In the following experiment, we’ll use static electricity to make a “magnet.” We’ll generate an electric charge on a hair comb and examine how that charge works. By the end of the experiment, we’ll have a better understanding of static electricity, why it behaves the way it does, and what we can do to minimize its effects in our daily life.

What you’ll need:

  • A hair comb
  • A tissue
  • Scissors


1. If your tissue is 2-ply, separate the two layers and use only one. Using scissors, cut the tissue into quarters. Set one of the quarters flat on a tabletop.

2. Run a comb through your hair several times (at least 12 times) in quick succession. This works best on clean, dry hair, and will yield the best results with the finer part of the comb, or the end where the teeth are closer together.

3. Immediately after running the comb through your hair, touch the comb to one edge of the tissue. You’ll know it worked if the tissue rises up to meet the comb as soon as it comes close. Using your new “magnetic” comb, lift the tissue from the table and up into the air.

What’s happening?

Static electricity is generated when negatively charged particles called “electrons” are transferred to an object and allowed to accumulate. In the case of our experiment, the object was the comb. Electrons “jumped” from our hair onto the comb, giving the comb a temporary negative charge. Because opposites attract, the negative charges on the comb were drawn to the positive charges on the tissue, and the tissue “stuck” to the comb.

Drier conditions are more conducive to static electrical buildup, which is why you tend to get more static shocks in the winter. This is because water is a great conductor. When there’s moisture, the static electrical charges that naturally build up on a surface can be absorbed by water particles suspended in the air. These water particles aren’t present during dry conditions, so the charges accumulate, only to dissipate all at once when they come into contact with another object, such as your hand on a doorknob.

Make an Egg Float in Water

Make an Egg Float in Water

Not everything floats in water. An egg, for instance, will sink to the bottom when placed in a container full of water. A ping-pong ball, on the other hand, will float. Why does this happen? What makes something float or sink? The answer is density. Objects that are denser than water will sink. Those that are less dense will float.

The following experiment will allow you to observe the effect of density in action. By changing the density of water, we can change an egg’s ability to float.

What you’ll need:

  • A see-through container such as a jar
  • An Egg (Note: The egg doesn’t have to be hard-boiled, but it might be less nerve wracking to let little ones handle a hard-boiled egg.)
  • Water
  • Salt


1. Add 1 cup of water to the empty container, or however much it takes to fill the container halfway and allow an egg to be completely submerged. Gently place the egg in the water and observe what happens.
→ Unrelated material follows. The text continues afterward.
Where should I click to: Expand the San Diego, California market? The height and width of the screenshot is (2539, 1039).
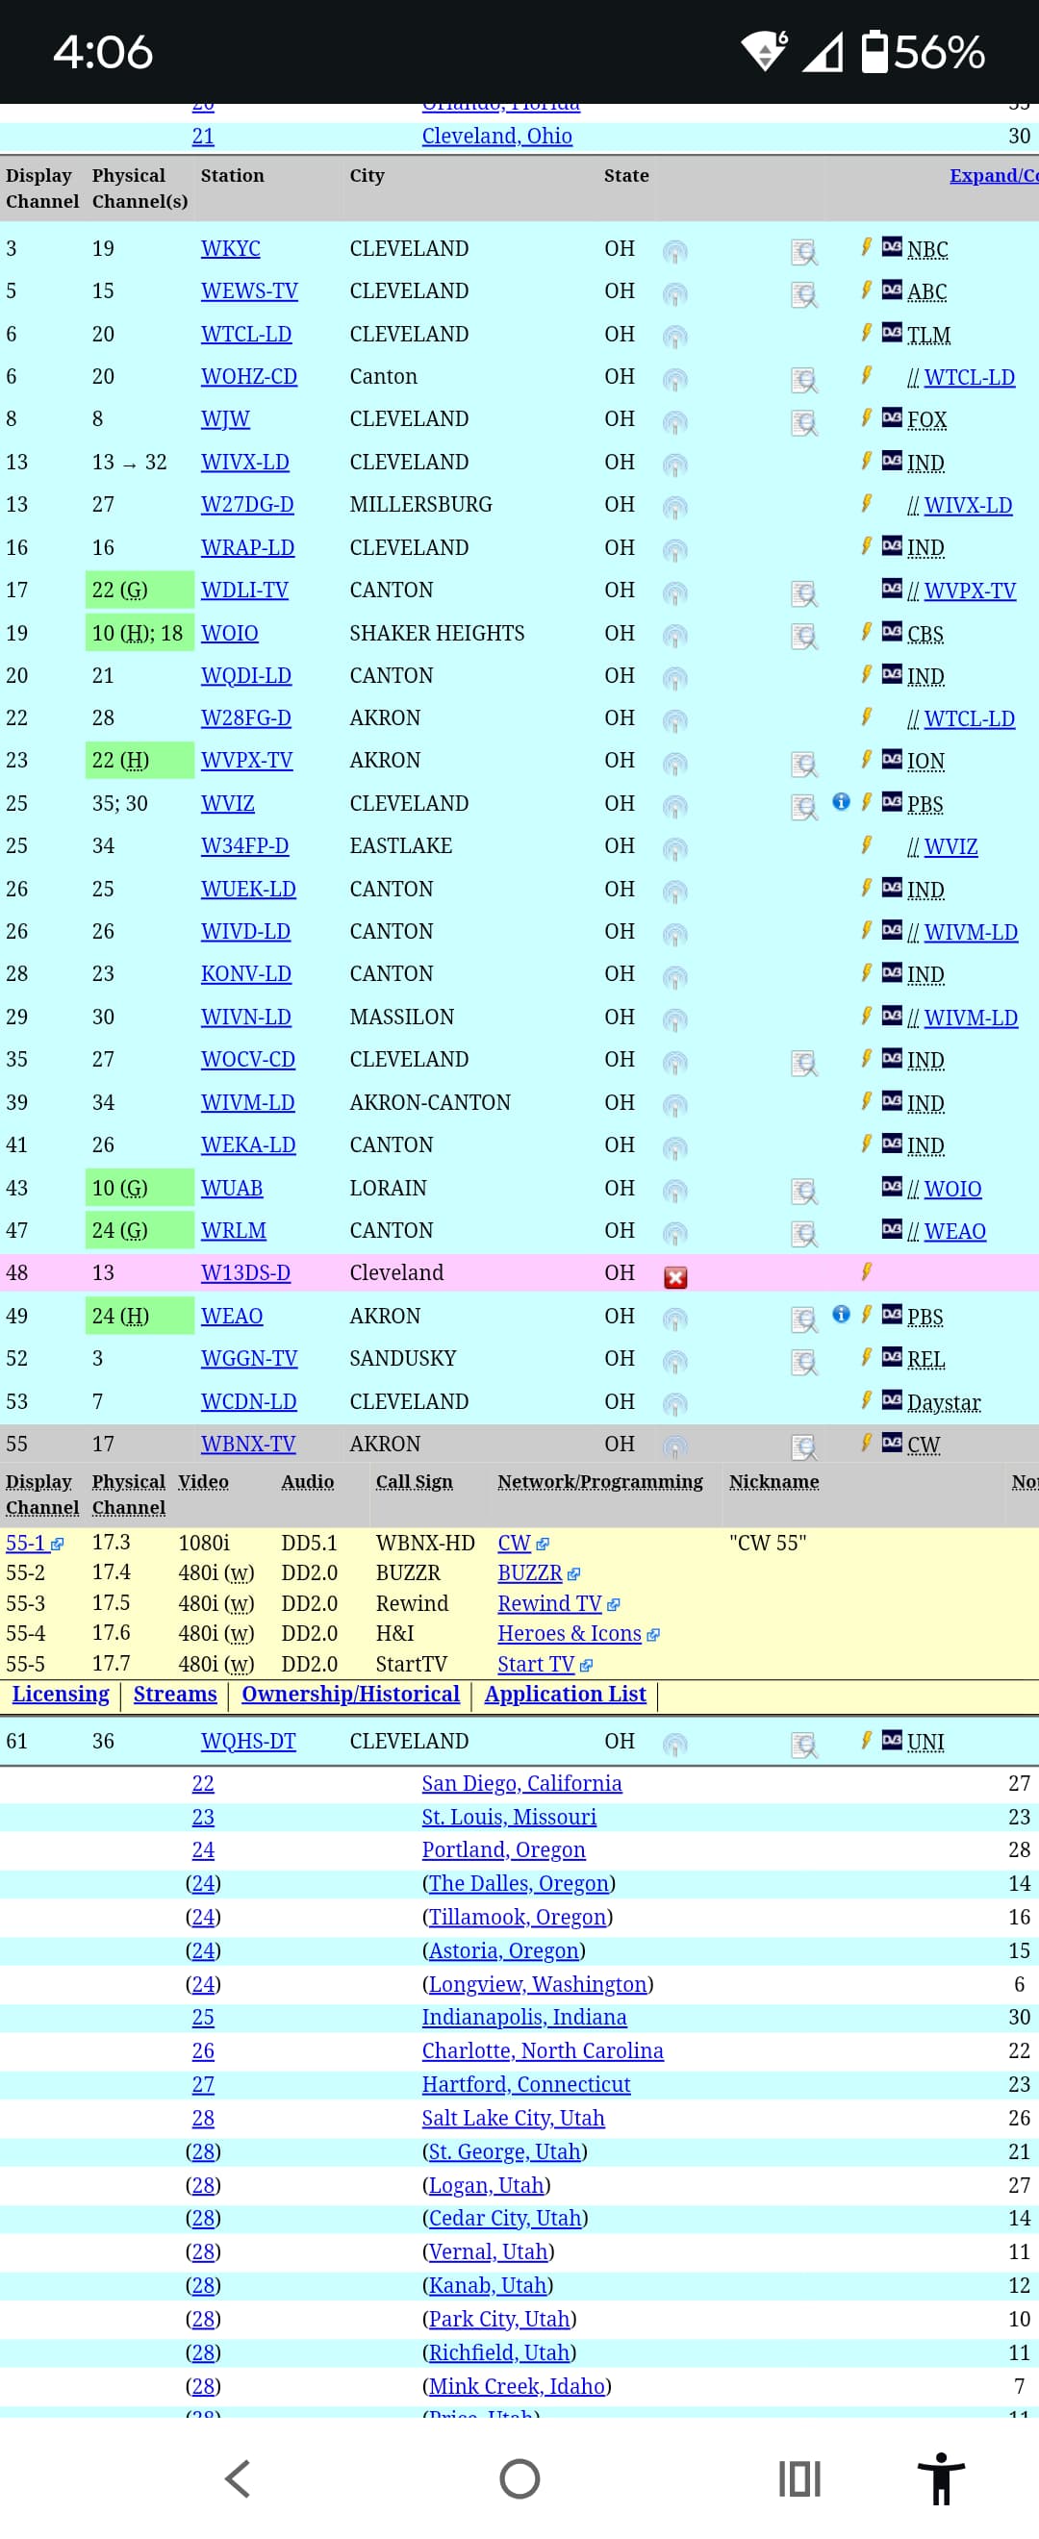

2. Remove the egg. Add 6 tablespoons of salt to the water in the container and stir to mix. Gently place the egg back in the salt water and observe.

3. Remove the egg and rinse it with fresh water. Slowly, so as not to disturb the salt water, add one cup of clean water into the container. The goal is to layer the fresh water onto the salt water, not to mix the two layers. Place the egg in the container a third time.

What’s happening?

An egg has a higher density than water, so it won’t float. When we added salt to the water, however, we changed its density. We made it so the water had a higher density than the egg. Because of this, the egg was able to float. To further highlight this concept, we added a layer of fresh water over the salt water. The egg sank through the fresh water but stopped sinking when it reached the saltwater layer.

One point to emphasize is that an object doesn’t have to weigh less than water in order to float, it just has to be less dense. This means that it has to have a greater number of pockets of empty space in relation to its mass. This is how boats are able to float despite being so large and heavy, and it’s why a ping-pong ball will float, but an egg will not.